To do:
Set down exactly the lines below, starting at the one that contains "You are a computer-use" and ending at the one that contains "Instruction: Collapse sidebar", with both of those lines included and nothing else.

Data section:
★ ★ ★ ★ ★ ★ ★

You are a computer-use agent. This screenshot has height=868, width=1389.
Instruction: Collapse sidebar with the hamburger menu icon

★ ★ ★ ★ ★ ★ ★

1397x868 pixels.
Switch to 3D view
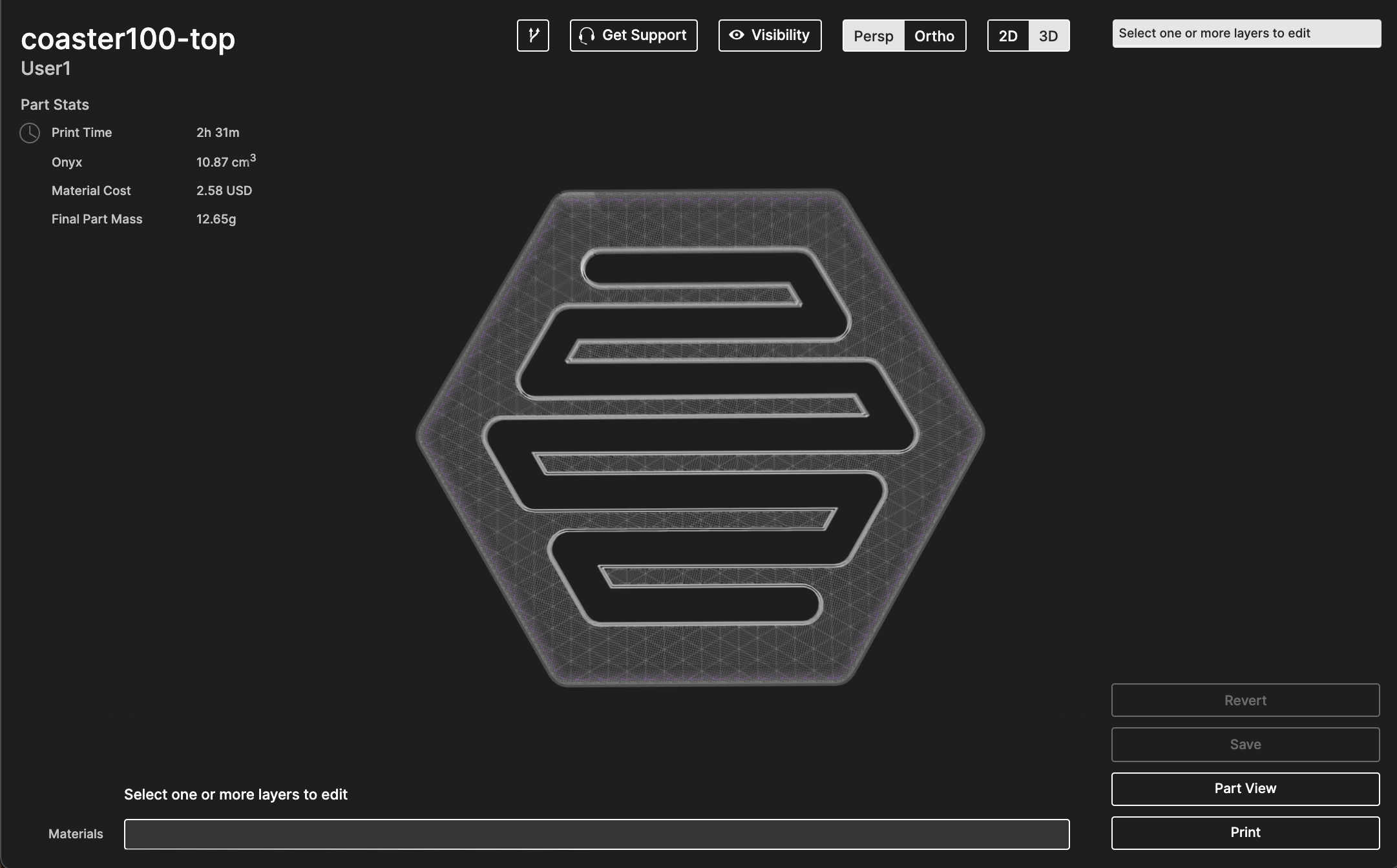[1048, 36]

★ ★ ★ ★ ★ ★ ★

Response to the exercise:
You are a computer-use agent. This screenshot has height=868, width=1389.
Instruction: Collapse sidebar with the hamburger menu icon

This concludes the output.